= Allophone (person) =

Canadian with non-English or French first language

In Canada, an allophone is a resident whose first language is neither French nor English. The term parallels anglophone and francophone, which designate people whose mother tongues are English and French, respectively. Some sources do not consider native speakers of Indigenous languages to be allophones.

==Origin of term==

The word "allophone" (from Greek ἀλλόφωνος allóphōnos "speaking a foreign tongue") is formed from the Greek roots ἄλλος (állos), meaning "other", and φωνή (phōnḗ), meaning "sound" or "voice".
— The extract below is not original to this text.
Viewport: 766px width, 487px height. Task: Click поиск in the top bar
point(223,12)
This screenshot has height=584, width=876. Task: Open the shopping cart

The term became popularized in the 1960s, during the Quiet Revolution, as French Canadian society in Quebec sought to integrate immigrants, most of whom had traditionally integrated into the English-speaking community. As integrating immigrants was deemed essential to assure the survival of French-speaking Quebec in light of plummeting birth rates, demographers devised this category to monitor the integration of immigrants into French- and English-speaking communities. Because allophones often adopt English, French, or both languages at home or learn one language before another, they can be grouped into English or French communities based on home language or first official language learned.

==Demographics==
In 2006, 20% of the population of Canada was allophone.

===Ontario===
In 2021, 20.7% of the population of Ontario was allophone.

===Quebec===

Quebec allophone population by mother tongue 2001
| Language | Single | Multiple |
|---|---|---|
| Total |  |  |
| 1. Italian | 124,695 | 6,065 |
| 2. Arabic | 76,285 | 10,245 |
| 3. Spanish | 70,100 | 4,825 |
| 4. Greek | 41,980 | 1,755 |
| 5. Haitian Creole | 34,885 | 5,710 |
| 6. Chinese | 33,490 | 705 |
| 7. Portuguese | 33,360 | 1,455 |
| 8. Vietnamese | 21,635 | 1,125 |
| 9. German | 17,690 | 995 |
| 10. Polish | 17,160 | 685 |
| 11. Armenian | 13,935 | 405 |
| 12. Romanian | 12,660 | 460 |
| 13. Russian | 12,420 | 355 |
| 14. Tamil | 11,095 | 860 |
| 15. Persian | 10,495 | 395 |

Allophones constitute an increasing share of the Quebec population and are the main source of population increase in the province, reflecting both increased levels of immigration, declining birthrates among established anglophone and francophone populations, and a shift in immigration from English-speaking countries to Asia and the Americas. In 1971, allophones were 6.6% of the population. By 2001, this had increased to 10.0%. Speakers of Arabic, Spanish, and Haitian Creole experienced the greatest growth from 1996 to 2001.

Increasing numbers of allophones speak French at home: about 20.4% of allophones in the province reported that they spoke French most often at home in 2001, compared with 16.6% in 1996, and 15.4% in 1991. Most allophones live in Montreal, Quebec's largest metropolitan area. They tend to migrate out of the province: between 1996 and 2001, over 19,170 migrated to other provinces, 18,810 of those to Ontario.

Most allophone students in Quebec attend francophone schools.